1. The Role Changes Everything
“You are a senior technical architect” isn’t just flavor text.
Research shows that role prompting can significantly change how LLMs process information and generate responses. But here’s the catch - recent studies are torn on effectiveness, with some showing role prompting can even degrade performance.
So why does this specific role work?
Senior architects think differently. They don’t jump to code. They consider systems, trade-offs, and edge cases.
That’s exactly what we want in documentation.
2. Constraints Create Quality
The magic line: “Do not write the code”
This forces the AI to explain concepts instead of hiding behind implementation.
It’s like Google’s prompt engineering guide says - being specific with instructions gets better results. And nothing’s more specific than telling it what NOT to do.
3. Test Cases Upfront
Adding test scenarios before writing is crucial.
This isn’t new. Anthropic’s documentation shows clearly defining objectives and expected outcomes for each prompt improves results.
But most people add tests after. That’s backwards.
The Secret Sauce: Challenge Everything
Here’s what nobody does.
After the AI generates the plan, hit it with questions:
“What happens if the user connects through websocket without a secured connection?”
“Why might this not work?”
Each question makes the doc better.
Why This Actually Works
I dug into the research.
Role prompting works best when you clearly define the role and provide context about the task.
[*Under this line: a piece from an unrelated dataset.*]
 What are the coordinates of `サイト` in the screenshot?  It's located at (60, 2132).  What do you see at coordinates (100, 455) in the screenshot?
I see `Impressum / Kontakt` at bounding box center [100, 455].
That’s exactly what this pattern does.
But there’s more.
The “senior architect” role specifically triggers behaviors around:
- System thinking
- Edge case consideration
- Clear explanations without implementation details
It’s not just about tone. It’s about thinking patterns.
How to Use This
Step 1: Pick your role carefully
- Senior Technical Architect (system design)
- Security Engineer (threat modeling)
- Performance Engineer (optimization)
Step 2: Ban the code Tell it explicitly: no implementation, just planning.
Step 3: Add your context Use @file mentions in Cursor/Claude code.
Step 4: Define success upfront What should work? What shouldn’t? Write it first.
Step 5: Challenge it Ask the hard questions. Be that annoying reviewer.